[Given records — start]
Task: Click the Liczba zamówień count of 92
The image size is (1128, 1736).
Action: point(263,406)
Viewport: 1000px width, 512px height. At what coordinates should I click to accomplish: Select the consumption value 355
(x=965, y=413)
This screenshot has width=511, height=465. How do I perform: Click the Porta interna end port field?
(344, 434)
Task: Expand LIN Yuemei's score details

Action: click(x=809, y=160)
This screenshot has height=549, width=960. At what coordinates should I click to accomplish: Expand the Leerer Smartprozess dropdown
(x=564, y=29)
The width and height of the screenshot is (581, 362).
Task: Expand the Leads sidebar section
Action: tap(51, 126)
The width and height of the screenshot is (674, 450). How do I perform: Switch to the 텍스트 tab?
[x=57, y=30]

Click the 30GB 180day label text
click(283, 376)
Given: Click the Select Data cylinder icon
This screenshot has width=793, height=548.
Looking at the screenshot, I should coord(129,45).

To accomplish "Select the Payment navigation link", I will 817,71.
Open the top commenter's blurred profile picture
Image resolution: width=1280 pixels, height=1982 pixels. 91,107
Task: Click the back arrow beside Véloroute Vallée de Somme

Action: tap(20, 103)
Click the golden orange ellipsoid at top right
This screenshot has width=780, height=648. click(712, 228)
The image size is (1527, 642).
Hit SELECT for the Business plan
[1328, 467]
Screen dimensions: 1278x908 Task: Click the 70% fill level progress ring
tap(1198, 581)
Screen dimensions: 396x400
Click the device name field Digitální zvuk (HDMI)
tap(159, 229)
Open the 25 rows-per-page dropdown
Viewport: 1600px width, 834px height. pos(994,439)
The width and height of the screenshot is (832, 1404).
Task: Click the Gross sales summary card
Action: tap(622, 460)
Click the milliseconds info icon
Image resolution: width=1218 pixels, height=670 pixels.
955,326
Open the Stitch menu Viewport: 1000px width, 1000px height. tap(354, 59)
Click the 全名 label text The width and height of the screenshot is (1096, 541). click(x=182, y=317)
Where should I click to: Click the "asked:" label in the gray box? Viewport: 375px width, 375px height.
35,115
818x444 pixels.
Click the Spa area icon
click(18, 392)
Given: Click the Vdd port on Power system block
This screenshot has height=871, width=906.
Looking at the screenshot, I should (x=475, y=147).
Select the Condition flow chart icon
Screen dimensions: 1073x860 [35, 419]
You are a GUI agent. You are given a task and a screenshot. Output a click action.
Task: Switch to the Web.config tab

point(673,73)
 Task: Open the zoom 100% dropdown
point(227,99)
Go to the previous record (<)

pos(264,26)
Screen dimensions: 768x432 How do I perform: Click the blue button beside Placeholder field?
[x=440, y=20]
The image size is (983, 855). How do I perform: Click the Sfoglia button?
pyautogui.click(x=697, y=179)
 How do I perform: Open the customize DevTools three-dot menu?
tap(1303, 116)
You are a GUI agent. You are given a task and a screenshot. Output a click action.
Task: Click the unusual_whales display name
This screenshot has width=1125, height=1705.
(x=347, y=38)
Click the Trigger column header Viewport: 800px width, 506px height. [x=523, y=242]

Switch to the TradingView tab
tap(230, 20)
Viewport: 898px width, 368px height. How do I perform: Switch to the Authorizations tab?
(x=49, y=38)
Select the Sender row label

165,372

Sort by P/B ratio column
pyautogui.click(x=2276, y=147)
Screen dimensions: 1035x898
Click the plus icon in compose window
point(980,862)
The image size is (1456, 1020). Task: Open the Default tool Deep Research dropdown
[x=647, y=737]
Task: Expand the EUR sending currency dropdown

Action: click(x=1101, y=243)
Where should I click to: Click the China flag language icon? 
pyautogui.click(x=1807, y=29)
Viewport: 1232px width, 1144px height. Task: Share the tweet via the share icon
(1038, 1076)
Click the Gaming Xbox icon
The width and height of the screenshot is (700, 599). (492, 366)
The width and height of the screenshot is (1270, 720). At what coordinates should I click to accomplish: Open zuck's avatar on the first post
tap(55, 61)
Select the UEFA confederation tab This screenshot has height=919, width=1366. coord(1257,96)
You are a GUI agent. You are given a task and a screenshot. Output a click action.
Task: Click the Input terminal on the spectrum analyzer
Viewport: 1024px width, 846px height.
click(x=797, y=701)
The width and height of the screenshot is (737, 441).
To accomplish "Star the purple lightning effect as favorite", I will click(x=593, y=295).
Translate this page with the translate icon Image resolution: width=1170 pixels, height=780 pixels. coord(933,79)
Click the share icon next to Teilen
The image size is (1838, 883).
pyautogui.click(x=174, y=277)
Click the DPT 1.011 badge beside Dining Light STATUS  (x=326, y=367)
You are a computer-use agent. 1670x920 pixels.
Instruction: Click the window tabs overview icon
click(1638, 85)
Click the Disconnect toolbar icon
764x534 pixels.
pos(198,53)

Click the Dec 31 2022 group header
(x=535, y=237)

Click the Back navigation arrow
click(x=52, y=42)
[Given records — finish]
Goal of the exercise
Each line from the start of the listing through the line with "Click the 全名" is to be restated verbatim, both ends included.

Reply to the task
Task: Click the Liczba zamówień count of 92
The image size is (1128, 1736).
Action: point(263,406)
Viewport: 1000px width, 512px height. At what coordinates should I click to accomplish: Select the consumption value 355
(x=965, y=413)
This screenshot has width=511, height=465. How do I perform: Click the Porta interna end port field?
(344, 434)
Task: Expand LIN Yuemei's score details

Action: click(x=809, y=160)
This screenshot has height=549, width=960. At what coordinates should I click to accomplish: Expand the Leerer Smartprozess dropdown
(x=564, y=29)
The width and height of the screenshot is (581, 362).
Task: Expand the Leads sidebar section
Action: tap(51, 126)
The width and height of the screenshot is (674, 450). How do I perform: Switch to the 텍스트 tab?
[x=57, y=30]

Click the 30GB 180day label text
click(283, 376)
Given: Click the Select Data cylinder icon
This screenshot has width=793, height=548.
Looking at the screenshot, I should coord(129,45).

To accomplish "Select the Payment navigation link", I will 817,71.
Open the top commenter's blurred profile picture
Image resolution: width=1280 pixels, height=1982 pixels. 91,107
Task: Click the back arrow beside Véloroute Vallée de Somme

Action: tap(20, 103)
Click the golden orange ellipsoid at top right
This screenshot has width=780, height=648. click(712, 228)
The image size is (1527, 642).
Hit SELECT for the Business plan
[1328, 467]
Screen dimensions: 1278x908 Task: Click the 70% fill level progress ring
tap(1198, 581)
Screen dimensions: 396x400
Click the device name field Digitální zvuk (HDMI)
tap(159, 229)
Open the 25 rows-per-page dropdown
Viewport: 1600px width, 834px height. pos(994,439)
The width and height of the screenshot is (832, 1404).
Task: Click the Gross sales summary card
Action: tap(622, 460)
Click the milliseconds info icon
Image resolution: width=1218 pixels, height=670 pixels.
955,326
Open the Stitch menu Viewport: 1000px width, 1000px height. tap(354, 59)
Click the 全名 label text The width and height of the screenshot is (1096, 541). click(x=182, y=317)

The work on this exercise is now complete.